The nurse should also observe the boy's arm and shoulder for any signs of fracture, dislocation, swelling, bruising, or deformity, and ask him to rate his pain on a scale of 0 to 10. The nurse should then decide whether to refer the boy to a physician or an emergency department for further evaluation and treatment.

B - The abrasions on the boy's leg and hand have healed.

This is not the correct answer, as it does not reflect the nurse's assessment of the injury or the appropriate action to take. The abrasions on the boy's leg and hand are not relevant to his current complaint of arm and shoulder pain, and do not indicate whether he needs medical attention or not. The nurse should focus on the boy's primary concern and not distract him with unrelated questions or comments.

C - The mother describes what she did after her child got injured.

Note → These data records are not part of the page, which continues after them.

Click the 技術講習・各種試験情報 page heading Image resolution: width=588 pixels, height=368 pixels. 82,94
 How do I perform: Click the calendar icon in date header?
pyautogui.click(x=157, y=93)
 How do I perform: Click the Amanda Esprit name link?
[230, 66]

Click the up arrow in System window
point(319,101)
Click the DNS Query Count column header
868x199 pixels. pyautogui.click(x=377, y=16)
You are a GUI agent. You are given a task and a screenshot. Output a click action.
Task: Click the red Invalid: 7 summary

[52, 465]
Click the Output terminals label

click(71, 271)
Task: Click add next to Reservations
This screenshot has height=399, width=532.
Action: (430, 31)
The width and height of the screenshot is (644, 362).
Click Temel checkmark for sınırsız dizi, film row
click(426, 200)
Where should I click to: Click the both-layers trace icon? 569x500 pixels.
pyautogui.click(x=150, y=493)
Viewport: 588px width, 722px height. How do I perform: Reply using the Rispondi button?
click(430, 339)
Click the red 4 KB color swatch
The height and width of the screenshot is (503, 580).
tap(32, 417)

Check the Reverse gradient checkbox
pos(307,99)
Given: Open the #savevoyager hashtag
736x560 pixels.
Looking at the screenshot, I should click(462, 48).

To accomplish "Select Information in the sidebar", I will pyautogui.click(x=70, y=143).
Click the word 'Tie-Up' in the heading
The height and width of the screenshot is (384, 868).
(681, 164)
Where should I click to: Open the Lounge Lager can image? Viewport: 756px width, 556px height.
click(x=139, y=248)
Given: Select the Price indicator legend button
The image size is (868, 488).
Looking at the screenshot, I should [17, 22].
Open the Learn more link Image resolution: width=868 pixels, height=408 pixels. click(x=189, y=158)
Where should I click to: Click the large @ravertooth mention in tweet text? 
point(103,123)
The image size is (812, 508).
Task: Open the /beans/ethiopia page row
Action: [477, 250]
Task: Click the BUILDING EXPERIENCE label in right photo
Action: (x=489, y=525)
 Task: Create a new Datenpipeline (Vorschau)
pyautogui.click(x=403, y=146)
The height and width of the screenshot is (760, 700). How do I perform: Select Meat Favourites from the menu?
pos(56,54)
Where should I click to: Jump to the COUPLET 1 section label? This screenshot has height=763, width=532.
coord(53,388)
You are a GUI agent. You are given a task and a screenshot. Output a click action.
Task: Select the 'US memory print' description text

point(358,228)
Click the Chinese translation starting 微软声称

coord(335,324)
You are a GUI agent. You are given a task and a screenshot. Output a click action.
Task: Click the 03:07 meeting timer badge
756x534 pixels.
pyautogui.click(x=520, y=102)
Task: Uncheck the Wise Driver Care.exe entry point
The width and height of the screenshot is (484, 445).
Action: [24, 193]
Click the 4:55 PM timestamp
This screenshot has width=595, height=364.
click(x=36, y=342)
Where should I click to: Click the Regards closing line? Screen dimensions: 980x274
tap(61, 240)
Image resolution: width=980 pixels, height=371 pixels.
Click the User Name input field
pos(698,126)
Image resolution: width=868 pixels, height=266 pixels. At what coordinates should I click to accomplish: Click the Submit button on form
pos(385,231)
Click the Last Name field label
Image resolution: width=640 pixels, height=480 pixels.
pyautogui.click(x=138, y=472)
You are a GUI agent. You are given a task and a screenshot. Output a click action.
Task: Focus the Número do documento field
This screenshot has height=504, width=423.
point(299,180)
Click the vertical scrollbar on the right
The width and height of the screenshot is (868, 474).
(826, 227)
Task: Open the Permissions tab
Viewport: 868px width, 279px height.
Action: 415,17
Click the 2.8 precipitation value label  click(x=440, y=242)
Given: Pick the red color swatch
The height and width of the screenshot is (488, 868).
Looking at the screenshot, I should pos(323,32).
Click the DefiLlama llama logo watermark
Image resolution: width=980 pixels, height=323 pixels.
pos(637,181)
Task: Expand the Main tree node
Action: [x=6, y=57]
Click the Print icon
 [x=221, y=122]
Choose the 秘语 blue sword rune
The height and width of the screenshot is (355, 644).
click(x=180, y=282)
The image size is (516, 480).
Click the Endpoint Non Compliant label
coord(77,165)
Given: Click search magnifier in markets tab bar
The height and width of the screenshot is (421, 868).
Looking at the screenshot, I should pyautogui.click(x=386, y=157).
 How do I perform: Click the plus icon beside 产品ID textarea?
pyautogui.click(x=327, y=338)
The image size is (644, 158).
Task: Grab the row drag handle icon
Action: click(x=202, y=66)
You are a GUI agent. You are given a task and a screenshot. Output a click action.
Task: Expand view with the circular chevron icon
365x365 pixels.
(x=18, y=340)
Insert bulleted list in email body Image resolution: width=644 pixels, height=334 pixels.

This is not the correct answer, as it does not reflect the nurse's assessment of the injury or the appropriate action to take. The mother's description of what she did after her child got injured may provide some useful information, such as how long ago the injury occurred, what first aid measures were applied, and whether there was any improvement or worsening of symptoms. However, it does not directly answer the question of whether the injury requires medical attention or not. The nurse should listen to the mother's account, but also perform a physical examination and ask relevant questions to assess the injury.

D - The boy lacks coordination when answering the nurse's questions.

This is not the correct answer, as it does not reflect the nurse's assessment of the injury or the appropriate action to take. The boy's lack of coordination when answering the nurse's questions may indicate a possible head injury, concussion, or shock, which are serious complications that require immediate medical attention. However, it does not directly relate to his arm and shoulder pain, which is his main complaint.

The nurse should assess the boy's mental status and neurological function, but also evaluate his arm and shoulder for any signs of damage or inflammation.